*** Trecho do documento ***
Importa ainda referir que dos extractos bancários do Banco 1..., S.A., do período compreendido entre 24/03/2021 e 05/05/2021 de fls. 68 a 71, referentes à conta aludida em 5), constam 45 movimentos de crédito através de mbway e transferência bancária de valores que oscilam entre os 8,00€ (oito euros) e os 430,20€ (quatrocentos e trinta euros e vinte cêntimos). Face ao número de movimentos, resulta muito pouco verosímil, para não dizer impossível, que o seu titular, o arguido, não conhecesse ou não se apercebesse das referidas transferências.
Finalmente, sendo certo que é possível sustentar as despesas inerentes a uma habitação e 3 filhos menores com os proventos do trabalho lícito de ambos os arguidos, a verdade é que, das regras da experiência resulta que tal só é possível com uma gestão criteriosa de recursos. Assim, não podia o arguido ignorar alguns sinais exteriores desse acréscimo patrimonial como fosse a aquisição de serviços de beleza e de peças de vestuário pela arguida, como esta afirmou que ocorreu por diversas vezes.
Face às evidentes inconsistências nas declarações do arguido, as mesmas não se afiguraram credíveis, sendo mesmo contrárias às regras da experiência, pelo que não lograram convencer o tribunal.
A proximidade física e afectiva dos arguidos (casados há vários anos) e a ausência de qualquer reacção do arguido na sequência da recepção das referidas quantias na sua conta, designadamente rejeitando qualquer responsabilidade ou recusando a recepção de tais valores perante a sua mulher, leva-nos a concluir, com segurança, que este comportamento foi precedido de um plano elaborado necessariamente por ambos, correspondendo o comportamento de ambos ao que haviam planificado.
*** Dados fornecidos ***
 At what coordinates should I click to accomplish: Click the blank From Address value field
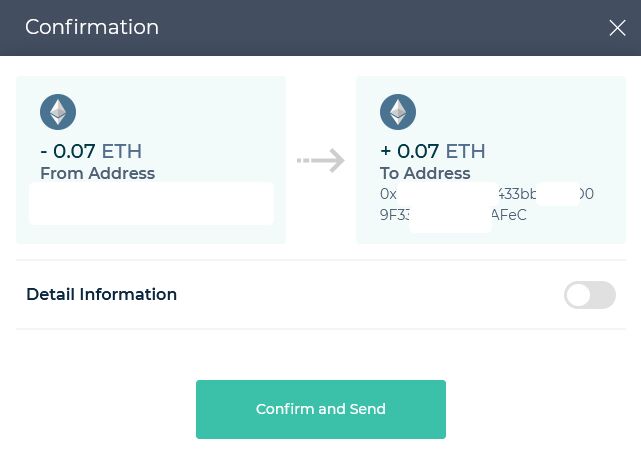pyautogui.click(x=151, y=203)
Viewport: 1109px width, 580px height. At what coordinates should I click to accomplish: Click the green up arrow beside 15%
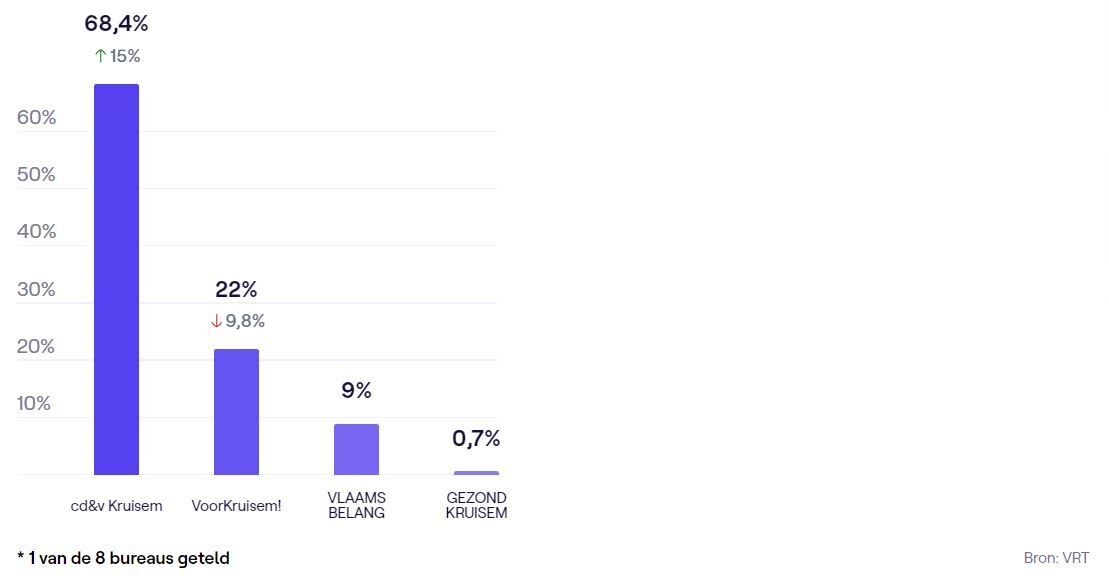(100, 56)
***
Exercícios propostos
1 - Reproduza o trecho do documento desde "Finalmente, sendo certo" até "convencer o tribunal.", inclusive, sem alterar nada.
2 - Segundo o trecho do documento, quantos movimentos de crédito constam dos extractos bancários referentes ao período entre 24/03/2021 e 05/05/2021?

Respostas escritas
1 -
Finalmente, sendo certo que é possível sustentar as despesas inerentes a uma habitação e 3 filhos menores com os proventos do trabalho lícito de ambos os arguidos, a verdade é que, das regras da experiência resulta que tal só é possível com uma gestão criteriosa de recursos. Assim, não podia o arguido ignorar alguns sinais exteriores desse acréscimo patrimonial como fosse a aquisição de serviços de beleza e de peças de vestuário pela arguida, como esta afirmou que ocorreu por diversas vezes.
Face às evidentes inconsistências nas declarações do arguido, as mesmas não se afiguraram credíveis, sendo mesmo contrárias às regras da experiência, pelo que não lograram convencer o tribunal.

2 - Constam 45 movimentos de crédito, feitos através de mbway e transferência bancária.